Walking City is a continuation of Universal Everything’s artistic line of enquiry, investigating human movement, emotional design, architecture and sound. It is inspired by the sense of walking through a city, how absorbing your surroundings alters sensation and emotion. How you become part of the fabric of the city, a man-made eco system. Referencing the utopian visions of 1960s architecture practice Archigram, Walking City is a slowly evolving video sculpture. The language of materials and patterns seen in radical architecture transform as the nomadic city endlessly walks, adapting to the environments it encounters. What appears as a 3D person, shrouded in a digital costume, shifts and breaks, reshapes and endlessly evolves into a video sculpture continuously walking in the center of the screen: creating an artificial form whose movement feels alive, not synthetic. It explores the structural processes found in modern architecture, which have led to a multitude of aesthetic outcomes. From Buckminster Fuller’s domes to Richard Rogers’ inside out buildings, Daniel Liebskind’s angular public museums to Future Systems’ biomorphic structures. Created using Houdini, Walking City utilizes a procedural process to seamlessly change into different costumes—moving from faceted shapes, through contours and brutalism—as the walk cycle anchors the piece.
Universal Everything’s Walking City blurs the boundaries between design, animation, sculpture, fashion and architecture.
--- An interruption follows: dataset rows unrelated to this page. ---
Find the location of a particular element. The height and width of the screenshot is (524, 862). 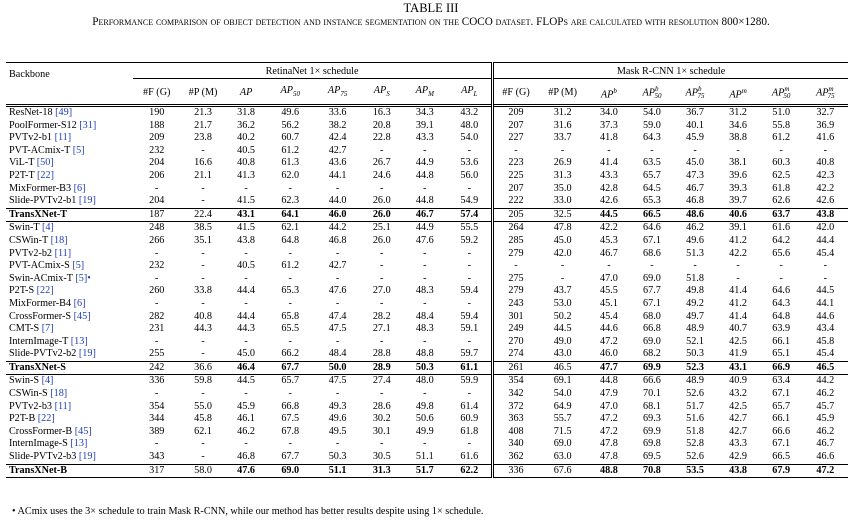

table-cell: 207 is located at coordinates (514, 126).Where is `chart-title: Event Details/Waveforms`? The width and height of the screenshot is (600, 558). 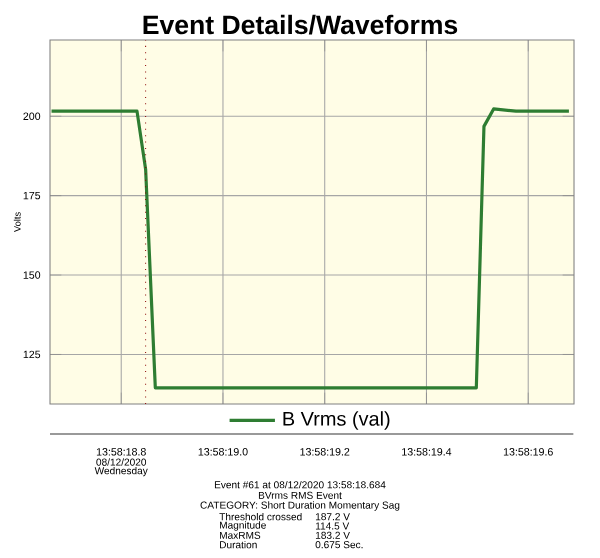
chart-title: Event Details/Waveforms is located at coordinates (300, 24).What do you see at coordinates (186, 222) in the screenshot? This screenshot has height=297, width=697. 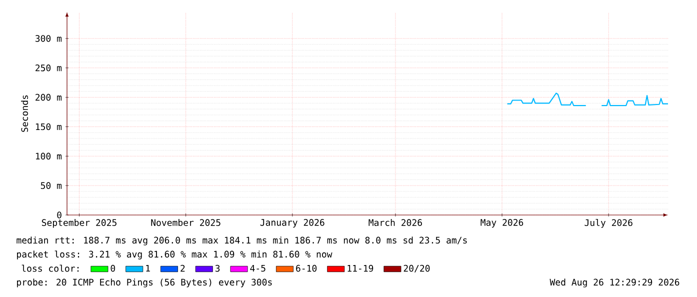 I see `x-tick-label: November 2025` at bounding box center [186, 222].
A walk cycle, an iconic archetype of traditional animation, becomes the starting point for a complex, beautifully crafted and extremely coherent visual and aural journey. It is a time-based object of contemplation, a true celebration of form and geometry . . . from sharp to soft, solid to liquid, simple to complex, figurative to abstract . . . everything and vice versa. The modularity of a natural walk cycle becomes a time-signature for the whole audiovisual composition.
Universal Everything is a UK-based digital art and design studio founded by Matt Pyke in 2004. Their distinctive visual approach and pop-sensibility has made them a studio much sought after both by leading institutions in the art world and by sophisticated commercial brands.
Their work explores the tension between abstract and figurative form and the synthesis of sound and image, leading to expressive, vibrant digital work imbued with emergent life and anthropomorphism. Central to the studio’s practice is the exploration of human and emotional presence.